Hungría acelera el desmontaje del ‘Estado-partido’ que cosió Orban

La Fiscalía estrecha el cerco sobre las redes de presunta corrupción de Fidesz mientras Magyar busca reforzar el Estado de derecho y abrazar a Bruselas Leer La Fiscalía estrecha el cerco sobre las redes de presunta corrupción de Fidesz mientras Magyar busca reforzar el Estado de derecho y abrazar a Bruselas Leer  

El cambio político en Hungría avanza por un campo de minas. La última explosión se produjo esta semana, cuando la Fiscalía registró los servidores del centro de datos que alberga la infraestructura informática de Fidesz, el partido con el que Viktor Orban gobernó el país durante dieciséis años. El antiguo primer ministro respondió con una «Declaración de Resistencia», en la que aseguró que Hungría vive ya bajo un «nuevo régimen autoritario», afirmó que «todo ciudadano tiene derecho a levantarse contra la arbitrariedad» y anunció que Fidesz utilizará «todos los medios pacíficos, dentro y fuera del Parlamento» para oponerse al nuevo poder. «A partir de hoy, nuestra misión es restaurar el Estado democrático de derecho», proclama el manifiesto.

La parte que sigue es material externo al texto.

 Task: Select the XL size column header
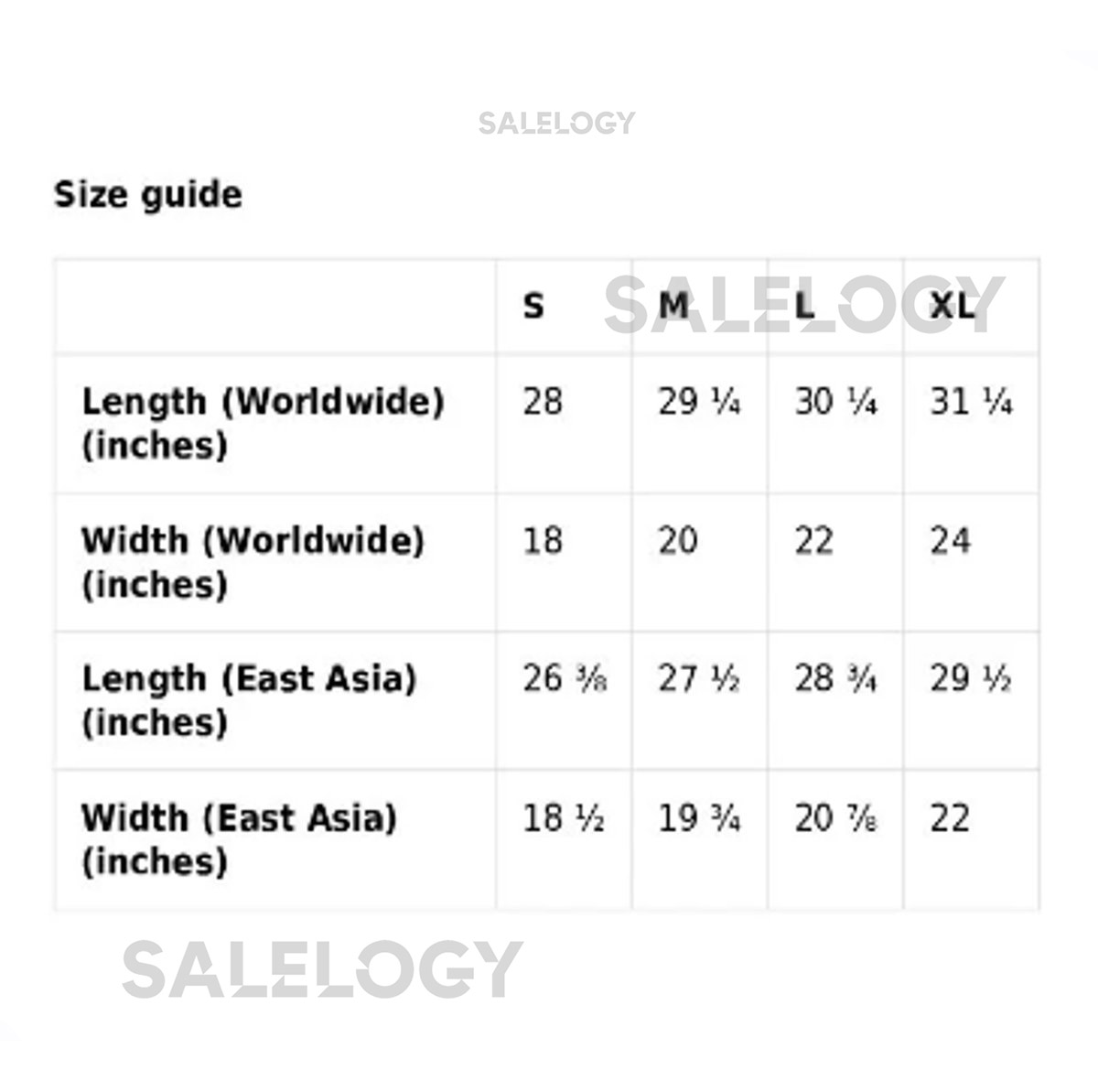953,306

La Fiscalía mantiene bajo secreto el alcance de la operación, que oficialmente gira en torno al Fondo Nacional de Cultura. Los investigadores sospechan que desde diciembre de 2024 el Gobierno de Orban concedió 1.079 subvenciones por más de 43 millones de euros al margen de los procedimientos legales. Pero la incautación de los servidores de Fidesz apunta a un alcance potencial mucho mayor y ayuda a explicar el llamamiento de Orban a la resistencia frente a un Gobierno «tirano» que, a su juicio, pretende expulsar a su partido de la vida política húngara.

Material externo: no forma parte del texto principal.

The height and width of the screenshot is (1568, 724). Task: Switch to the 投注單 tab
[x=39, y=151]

Respaldado por una mayoría de dos tercios en el Parlamento, Péter Magyar ha emprendido una revisión del entramado institucional, económico y patrimonial heredado de Orban. No sólo porque prometió poner fin a lo que define como el saqueo del patrimonio público durante los gobiernos de Fidesz, sino porque la normalización de las relaciones con Bruselas dependía en gran medida de ello. Esa mayoría le ha permitido modificar la Ley Fundamental, renovar instituciones y abrir investigaciones que ningún Ejecutivo anterior habría podido impulsar con la misma facilidad.

La primera gran pieza en caer fue la Presidencia de la República. La mayoría de Tisza impulsó una reforma constitucional que puso fin anticipadamente al mandato de Tamás Sulyok. Elegido por Fidesz apenas un año antes para un mandato de cinco años, el presidente terminó promulgando la ley que ponía fin a su propio mandato, no sin un intenso pulso institucional y denuncias ante la Comisión de Venecia. La reforma alcanzó también al Tribunal Constitucional y abrió la renovación de otras instituciones.

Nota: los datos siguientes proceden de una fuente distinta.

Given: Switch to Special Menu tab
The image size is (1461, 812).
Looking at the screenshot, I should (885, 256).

Para el nuevo Gobierno, se trata de recuperar los contrapesos del Estado y desmontar una red de poder que no descansaba sólo sobre las instituciones, sino también sobre un complejo entramado económico y patrimonial diseñado para preservar la influencia de Fidesz al margen de los resultados electorales.

Según documentación oficial publicada por varios medios húngaros, entre 2019 y 2021 el Gobierno de Orban transfirió gratuitamente universidades públicas, edificios, terrenos y participaciones empresariales a fundaciones privadas controladas, en numerosos casos, por ministros y personas próximas a Fidesz. Oficialmente, el objetivo era garantizar la estabilidad de universidades y centros culturales; para la oposición, aquellas cesiones colocaron una parte del patrimonio público fuera del alcance de futuros gobiernos.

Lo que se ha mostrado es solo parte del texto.